Erick já estava cansado demais graças a toda a confusão de mais cedo, então decidiu ir para seu trabalho direto, afinal, Levi ia todos os dias para lá.Mas naquela noite foi diferente.

As horas estavam passando mais rápido do que deveriam e a cada cliente que passava pela porta de vidro, Erick torcia para que fosse o seu amigo, ele esperou até o final do expediente mas Levi não apareceu e nem mesmo respondeu as suas mensagens. Gael encarava toda aquela situação em silêncio, não havia muito que ele pudesse fazer, apenas confortar um pouco o seu humano com um toque leve.

O garoto com os cabelos bagunçados segurou as alças da sua mochila com força, tentando descontar um pouco da sua frustração ao atravessar as ruas de São Paulo, mas ele já havia segurado por tempo demais tudo o que estava sentindo.

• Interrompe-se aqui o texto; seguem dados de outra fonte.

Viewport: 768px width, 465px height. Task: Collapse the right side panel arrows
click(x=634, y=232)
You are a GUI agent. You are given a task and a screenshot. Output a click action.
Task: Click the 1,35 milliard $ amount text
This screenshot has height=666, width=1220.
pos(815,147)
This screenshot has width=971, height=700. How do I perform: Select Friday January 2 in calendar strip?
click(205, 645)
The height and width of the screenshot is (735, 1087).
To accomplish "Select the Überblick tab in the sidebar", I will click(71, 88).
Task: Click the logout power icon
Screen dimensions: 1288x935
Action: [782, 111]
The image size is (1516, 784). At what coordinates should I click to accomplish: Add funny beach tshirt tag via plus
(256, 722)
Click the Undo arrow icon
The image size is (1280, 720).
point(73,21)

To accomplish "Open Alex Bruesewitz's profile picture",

Ele seguiu todo o seu caminho com a cabeça baixa enquanto tentava disfarçar a cara de choro, cada lágrima que escorria pelo seu rosto parecia ser por um motivo diferente e Erick apenas deixou que todas elas caíssem de uma vez.

Gael não poderia ajudar e interferir mais do que já havia feito, então apenas parou no meio do caminho, observando as costas de Erick enquanto o mesmo andava em direção ao ponto de ônibus.

— Finalmente eu te achei, te procurei o dia todo!– A voz inconfundível de Lavínia chegou até os ouvidos do anjo, o fazendo se virar para encarar a dona dos cabelos negros encaracolados.

Como se não a tivesse ouvido, o anjo continuou seguindo em uma direção oposta a que estava a demônio, e com isso Lavínia apressou o passo.

— Vai me ignorar o resto da eternidade? É sério?– A incredulidade na voz da mulher era visível, enquanto o barulho dos seus saltos no chão pareciam fazer eco.– Eu não fiz nada de mais, apenas me deixei levar pelo momento! Pelo amor...

Ela foi interrompida quando percebeu o olhar triste que veio de Gael, e imediatamente se calou. Ela esperava tudo, brigas, gritos e frases de decepção vindas do anjo, mas nunca imaginaria que ele teria ficado triste por sua ação.

 O choque havia sido tão grande que Lavínia parou de andar, e apenas deixou o anjo seguir seu caminho.